Malarial glycolysis is a potential target of antisense drug strategy. It has been established that the energy needs of the blood-stage malaria parasite are met entirely by anaerobic glycolysis because the parasite lacks a functional tricarboxylic acid cycle [20], [21], [22], [23]. The fact that glycolysis is critical to blood-stage malaria is illustrated by the high levels of glucose consumption in P. falciparum-infected erythrocytes (IE) which may reach 100 times that of normal erythrocytes (E) [20]. Consistent with the glucose consumption by P. falciparum during blood-stage development, levels of ten of the 11 glycolytic enzymes are increased as much as 11–18-fold in the blood-stage parasites [20], [22], [23]. Moreover, biochemical and molecular studies have established that these malarial enzymes are different from their human equivalents in their molecular structures, electrophoretic mobility and kinetics [20], [22], [23], [24], [25], [26], [27], [28], [29], [30], [31], [32].

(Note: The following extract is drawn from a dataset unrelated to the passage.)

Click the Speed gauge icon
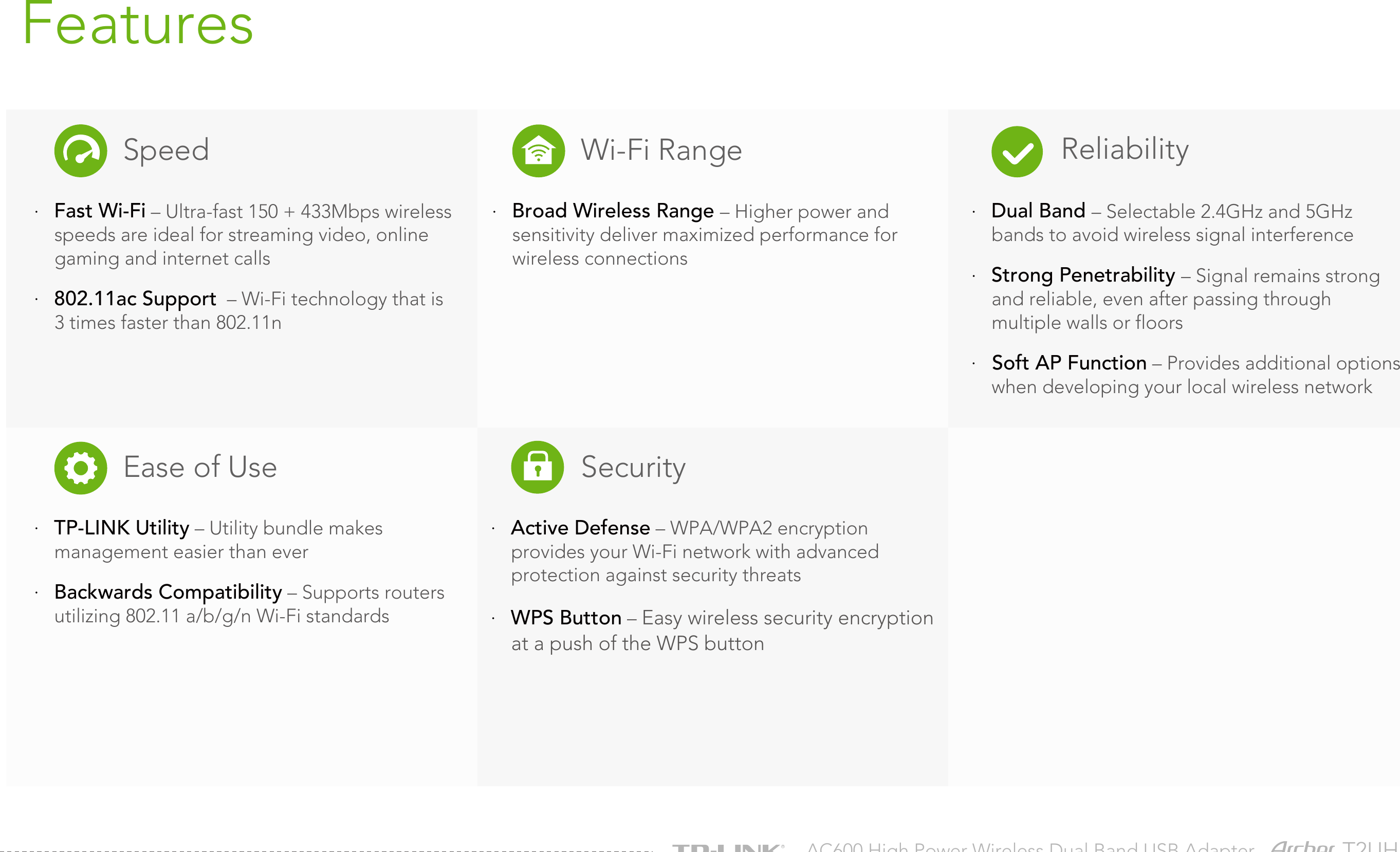[x=81, y=151]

The genes for malarial fructose biphosphate aldolase (aldolase) have been cloned in P. falciparum and Plasmodium berghei. In P. falciparum, the gene is single-copy and has two exons, the first encoding only the initial methionine residue and the second exon encoding the rest of the protein [25]. The protein has 60% sequence homology with known vertebrate aldolases, including human [25]. Northern blot analyses indicate high abundance of P. falciparum aldolase mRNA in blood-stage trophozoites and schizonts [26], [27]. Extremely high aldolase enzyme activity has been found in P. falciparum IE in culture [22]. Peak activity is at 32–36 h of the 48-h blood-stage life cycle, corresponding to the mature trophozoite stage [22]. The peak enzymatic activity coincides with the peak levels of aldolase mRNA and protein expression suggesting that this enzyme is transcriptionally regulated [22], [26], [27]. Sequence analysis shows that, although the gene for aldolase has been highly conserved throughout evolution, the sequence at and near the translation initiation site of the mRNA of P. falciparum aldolase differs from the host sequence [25]. Thus, malarial aldolase is physiologically important to the parasite and its gene is substantially different from all isozymes of human aldolase. We determined the antiparasitic effect of phosphorothioate AS-ODNs directed at several target sites on the gene of P. falciparum aldolase.
Section snippets
Culture of P. falciparum in human E
P. falciparum clonal derivative 3D7 of the strain NF54 was obtained from Dr L. Pologe (New York University Medical Center). P. falciparum IE, maintained in 5–10% hematocrit of human E in RPMI 1640 supplemented with AlbuMAX I (5 mg/ml; Gibco, Shady Grove, MD), 1% O2 and 5% CO2 humidified environment [33] were used in all experiments. Fresh human E (group O, Rh positive) blood cells, obtained from anonymous donors, were used as host cells. Parasites were synchronized as previously described [33].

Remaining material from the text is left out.